### Prompt A
Translate this sentence from the blog post into Spanish: "He is a very angry man and takes it out on everyone."
### Prompt B
Print the part of the blog post between "2 months ago" and "talking to me.", inclusive.
### Prompt C
According to the blog post, how many times a day did the husband's cell phone bill show him talking with his old high school girlfriend?

Text passage Block Start

Its been a rough past couple of months for me. I dont want to start off with the "pity me" vibe, thats not what I'm looking for. I want to fill everyone in on whats going on and why I havnt been blogging. I made a promise to myself...this will not be a continual rant of mine, forever complaining about him.
2 months ago my husband came home, from a lengthy visit to IL where his family lives, and said our marriage is not working and where do we stand. I could see where he was coming from because our marriage has been a rough and bumpy road since he came back. (2 years ago he'd had an on ship affair and moved in with her when they came back from deployment, I was pregnant with E) Went thru counseling, trying to communicate but it boils down to his anger stood in the way of helping either of us heal. He is a very angry man and takes it out on everyone. Also, we were just not in love anymore. Neither of us. We basically decided mutually to raise our kids together and get along the best possible. Little did I know it went deeper with him. He'd decided to move on way before talking to me.
I found out by complete accident that he was in communication with an old high school girlfriend. Now, normally there wouldnt be an issue with this. According to his cell phone bill he'd been talking 20-30 times a day for long periods of time. It felt like a Deja Vu moment. Thats how his first affair started out. I did confront him about it and I glad for both of us he didn't deny he had feelings for her but refused to say if it went deeper, for obvious reasons.

Text passage Block End
Supplied entries Block Start

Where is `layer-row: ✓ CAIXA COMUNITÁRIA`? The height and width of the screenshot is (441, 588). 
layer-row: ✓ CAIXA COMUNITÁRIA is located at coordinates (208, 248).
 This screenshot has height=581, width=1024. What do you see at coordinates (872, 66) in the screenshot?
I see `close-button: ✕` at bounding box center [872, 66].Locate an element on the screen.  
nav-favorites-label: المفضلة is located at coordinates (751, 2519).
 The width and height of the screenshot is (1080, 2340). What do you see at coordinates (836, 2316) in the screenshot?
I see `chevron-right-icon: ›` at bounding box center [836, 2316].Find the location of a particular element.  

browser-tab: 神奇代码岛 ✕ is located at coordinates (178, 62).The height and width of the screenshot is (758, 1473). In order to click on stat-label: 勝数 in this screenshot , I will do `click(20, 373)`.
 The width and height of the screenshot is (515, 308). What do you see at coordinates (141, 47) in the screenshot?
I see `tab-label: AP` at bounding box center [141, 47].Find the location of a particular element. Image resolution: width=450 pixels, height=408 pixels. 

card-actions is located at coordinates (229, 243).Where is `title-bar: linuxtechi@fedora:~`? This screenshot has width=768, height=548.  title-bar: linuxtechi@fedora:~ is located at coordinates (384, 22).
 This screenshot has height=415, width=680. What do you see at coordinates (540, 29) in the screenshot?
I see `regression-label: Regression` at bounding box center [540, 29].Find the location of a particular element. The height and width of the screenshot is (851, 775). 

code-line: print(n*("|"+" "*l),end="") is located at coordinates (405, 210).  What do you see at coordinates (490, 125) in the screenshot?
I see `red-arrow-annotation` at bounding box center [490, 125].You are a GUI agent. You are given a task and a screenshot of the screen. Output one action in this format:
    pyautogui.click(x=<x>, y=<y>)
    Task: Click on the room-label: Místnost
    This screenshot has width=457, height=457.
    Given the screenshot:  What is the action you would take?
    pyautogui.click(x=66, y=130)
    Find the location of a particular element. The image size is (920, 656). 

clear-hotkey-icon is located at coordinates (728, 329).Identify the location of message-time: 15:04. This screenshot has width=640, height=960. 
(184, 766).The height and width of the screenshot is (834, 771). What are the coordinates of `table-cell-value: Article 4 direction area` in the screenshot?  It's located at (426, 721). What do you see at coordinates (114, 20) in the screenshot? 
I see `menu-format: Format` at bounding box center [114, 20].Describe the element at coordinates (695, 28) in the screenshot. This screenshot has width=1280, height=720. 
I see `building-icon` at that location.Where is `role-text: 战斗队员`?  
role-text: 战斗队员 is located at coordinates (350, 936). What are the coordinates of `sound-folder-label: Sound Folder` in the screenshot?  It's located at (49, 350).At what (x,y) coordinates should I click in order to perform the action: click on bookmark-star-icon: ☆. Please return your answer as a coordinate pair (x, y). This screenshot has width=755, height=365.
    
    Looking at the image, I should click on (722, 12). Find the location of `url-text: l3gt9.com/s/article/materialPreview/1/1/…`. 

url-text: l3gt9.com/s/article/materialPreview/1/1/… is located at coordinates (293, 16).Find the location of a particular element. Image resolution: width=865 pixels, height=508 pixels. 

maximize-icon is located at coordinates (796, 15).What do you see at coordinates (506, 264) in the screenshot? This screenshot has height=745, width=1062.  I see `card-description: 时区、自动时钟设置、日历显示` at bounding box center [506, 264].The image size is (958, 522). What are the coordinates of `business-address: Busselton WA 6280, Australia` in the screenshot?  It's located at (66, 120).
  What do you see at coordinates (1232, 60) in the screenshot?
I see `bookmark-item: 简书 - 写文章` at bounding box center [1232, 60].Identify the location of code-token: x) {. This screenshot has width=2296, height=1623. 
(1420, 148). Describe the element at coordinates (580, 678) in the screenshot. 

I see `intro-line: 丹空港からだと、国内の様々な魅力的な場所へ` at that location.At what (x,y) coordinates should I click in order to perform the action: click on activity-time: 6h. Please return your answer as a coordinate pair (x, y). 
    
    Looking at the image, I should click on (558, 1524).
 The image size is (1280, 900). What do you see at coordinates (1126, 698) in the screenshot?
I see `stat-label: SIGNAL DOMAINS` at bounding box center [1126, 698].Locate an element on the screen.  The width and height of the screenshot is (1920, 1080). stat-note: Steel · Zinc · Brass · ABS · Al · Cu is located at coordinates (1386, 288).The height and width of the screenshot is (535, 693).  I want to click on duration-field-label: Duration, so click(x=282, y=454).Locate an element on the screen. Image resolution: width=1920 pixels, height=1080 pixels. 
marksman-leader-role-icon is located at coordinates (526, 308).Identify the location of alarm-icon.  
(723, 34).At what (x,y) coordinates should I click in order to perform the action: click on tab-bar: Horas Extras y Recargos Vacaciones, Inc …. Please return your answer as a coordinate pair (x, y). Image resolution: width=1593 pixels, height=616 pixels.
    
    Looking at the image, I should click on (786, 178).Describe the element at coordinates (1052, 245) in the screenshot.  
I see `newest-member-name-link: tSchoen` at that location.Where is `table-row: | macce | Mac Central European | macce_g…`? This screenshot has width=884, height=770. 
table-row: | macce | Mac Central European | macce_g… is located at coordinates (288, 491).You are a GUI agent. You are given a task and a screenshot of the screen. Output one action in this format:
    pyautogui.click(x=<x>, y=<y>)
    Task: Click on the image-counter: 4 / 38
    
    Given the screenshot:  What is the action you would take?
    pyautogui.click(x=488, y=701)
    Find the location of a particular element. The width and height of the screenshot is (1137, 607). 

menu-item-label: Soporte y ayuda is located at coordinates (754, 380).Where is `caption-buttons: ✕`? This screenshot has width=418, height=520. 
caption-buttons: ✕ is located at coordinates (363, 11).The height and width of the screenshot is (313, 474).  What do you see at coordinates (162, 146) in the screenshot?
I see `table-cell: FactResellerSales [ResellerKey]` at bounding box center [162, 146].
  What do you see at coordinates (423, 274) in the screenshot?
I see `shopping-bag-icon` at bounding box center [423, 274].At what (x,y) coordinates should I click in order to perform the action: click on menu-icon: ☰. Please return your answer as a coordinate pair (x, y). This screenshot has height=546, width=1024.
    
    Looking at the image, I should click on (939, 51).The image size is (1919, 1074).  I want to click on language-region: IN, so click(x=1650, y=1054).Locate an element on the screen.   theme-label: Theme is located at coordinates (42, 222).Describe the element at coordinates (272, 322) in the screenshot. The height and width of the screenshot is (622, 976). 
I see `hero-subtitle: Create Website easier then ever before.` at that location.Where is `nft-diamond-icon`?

Supplied entries Block End

### Written response A
Es un hombre muy enojado y se desquita con todos.

### Written response B
2 months ago my husband came home, from a lengthy visit to IL where his family lives, and said our marriage is not working and where do we stand. I could see where he was coming from because our marriage has been a rough and bumpy road since he came back. (2 years ago he'd had an on ship affair and moved in with her when they came back from deployment, I was pregnant with E) Went thru counseling, trying to communicate but it boils down to his anger stood in the way of helping either of us heal. He is a very angry man and takes it out on everyone. Also, we were just not in love anymore. Neither of us. We basically decided mutually to raise our kids together and get along the best possible. Little did I know it went deeper with him. He'd decided to move on way before talking to me.

### Written response C
20-30 times a day.